I'm working on vegetation this week. The baby pika are no longer cute and its' still early to photograph grass gathering, so I'll give the little fellas a break from me.
I arrived at West Summit just after dawn and who was there to great me. My mountain fox! The first time we've crossed paths since my camera fiasco. He just sat there in the flowers looking at me, before climbing up through the rocks to disappear.
By the way, I've had to send my camera off for repair.
I spent the rest of the morning working on alpine flowers, then drove to East Summit. It's alarming when one sees how quickly the trees are dying there.
Last fall I photographed clarks nutcrackers and pine squirrels harvesing white bark pine nuts. Those same cone bearing trees are now dead or dying with no end in sight.
I explored some side canyons looking for unusual flowers and anything else I might stumble upon. And I did find something unusual only it wasn't what I expected. Behind a big boulder in the middle of nowhere lay a bed spring! Now I really can't think of a better place to take a nap, but who would carry this heavy thing way out here?
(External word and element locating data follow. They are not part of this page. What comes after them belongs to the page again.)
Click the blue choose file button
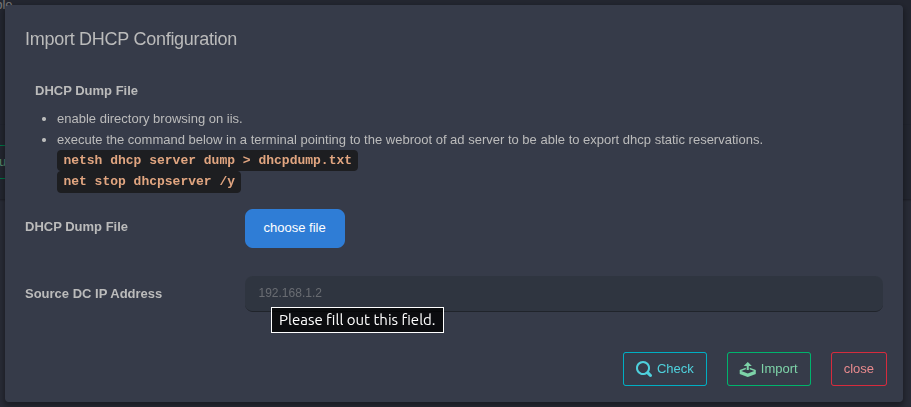 [x=295, y=228]
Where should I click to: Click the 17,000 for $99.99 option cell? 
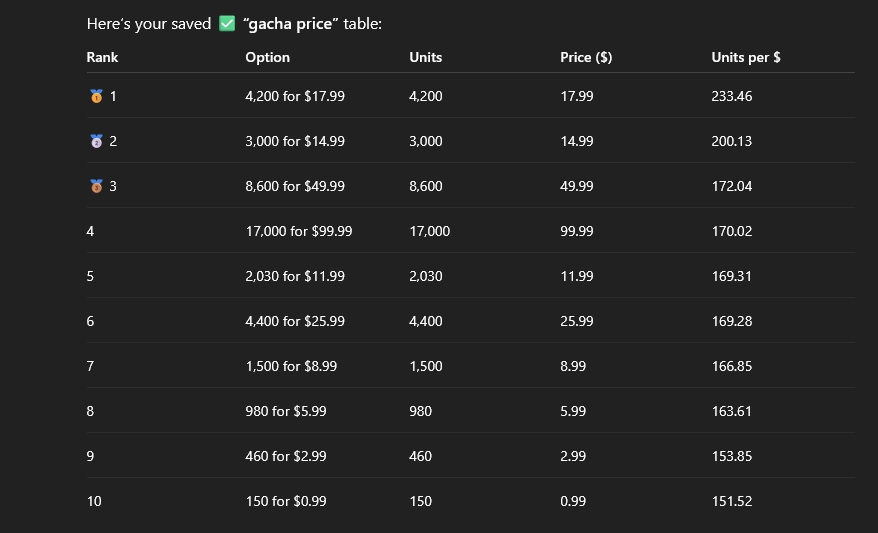298,231
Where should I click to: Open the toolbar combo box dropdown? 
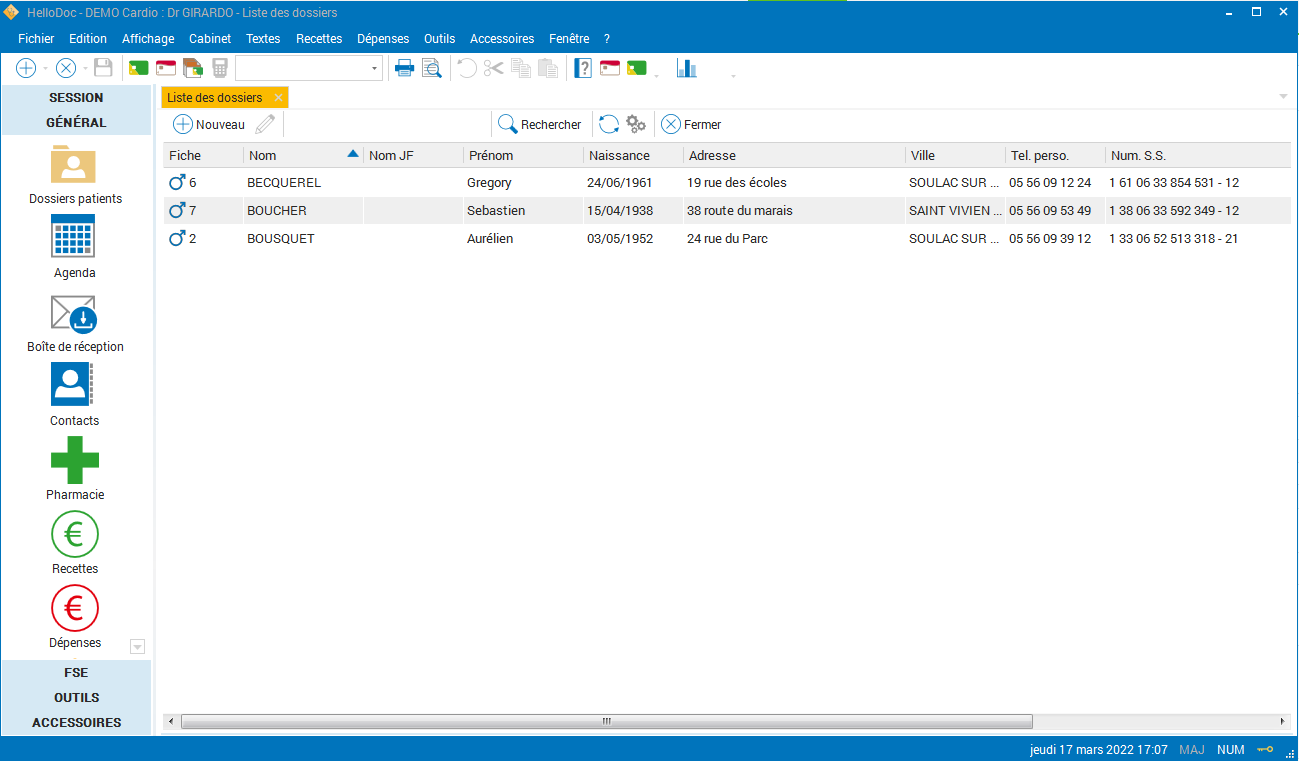coord(375,68)
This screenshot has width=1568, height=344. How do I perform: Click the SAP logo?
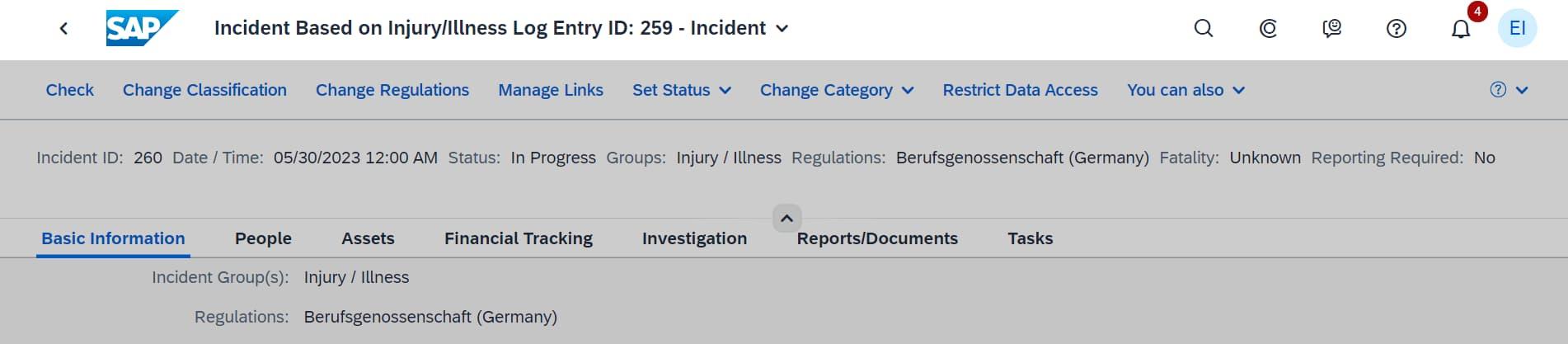click(x=141, y=28)
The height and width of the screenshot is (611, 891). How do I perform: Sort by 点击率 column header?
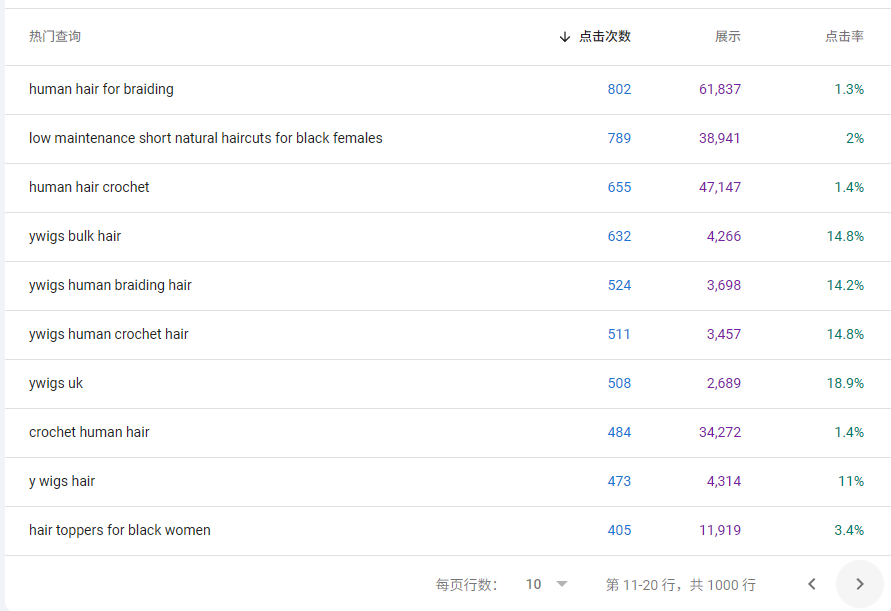(844, 36)
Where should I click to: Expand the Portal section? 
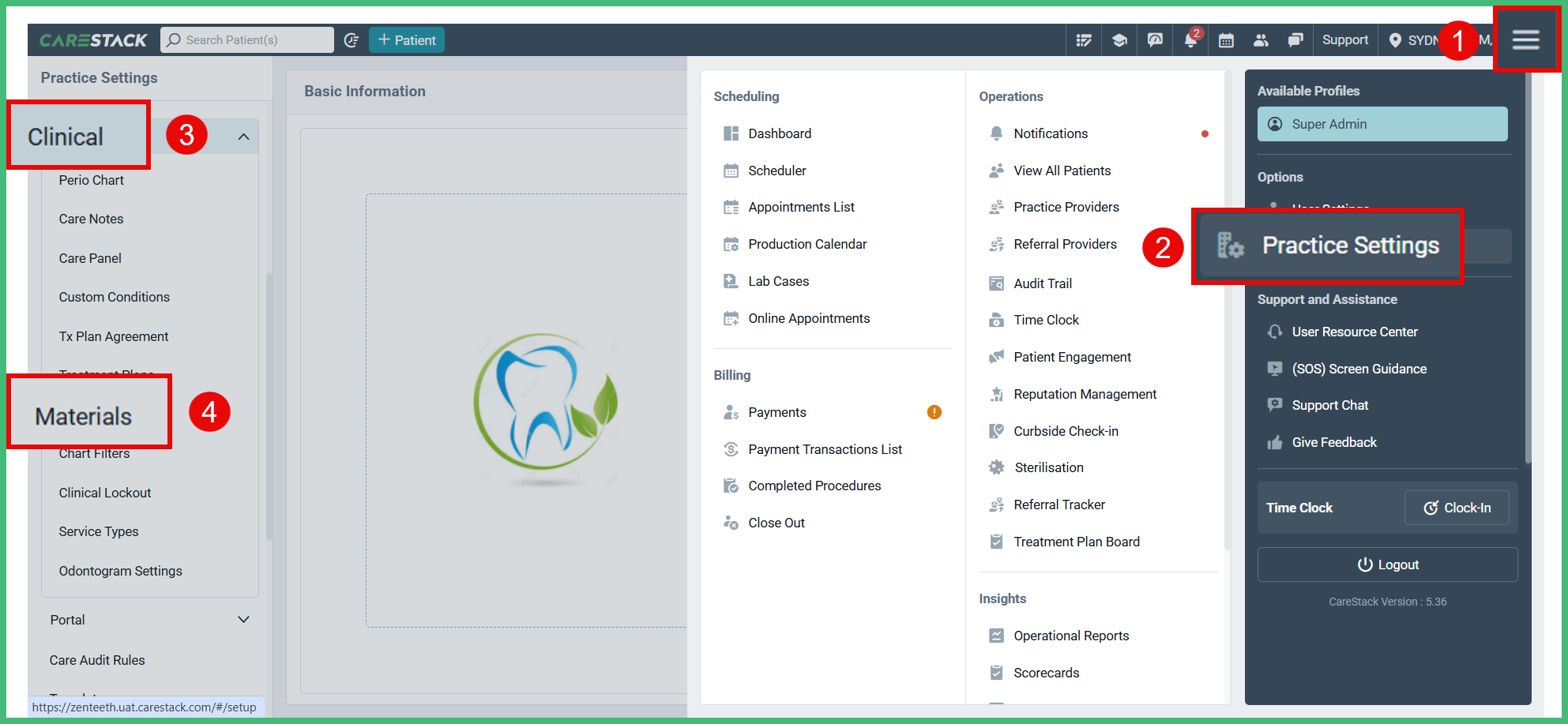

I drove up Dunraven to work the wildflowers. Along the way I spotted two wolves, (a black and a gray) hunting east of Trout Lake. While on the Pass I checked out the white bark pines. There were cones, but it's not going to be a good year. I saw maybe a dozen or two in some trees. Far from the hundreds we had per tree in the Beartooths last fall.
I'm looking for bumblebees today. Certain species are disappearing and since they have varying tongue lengths, some flowers require these bees for pollination.
Kelly was with me and soon spotted one on a flower. I couldn't get on it in time, then it was gone. Two hours went by and we still hadn't seen another. I decided to make a move. We found a patch of larger flowers and waited. Finally one appeared then another. It took a while but I got the shot.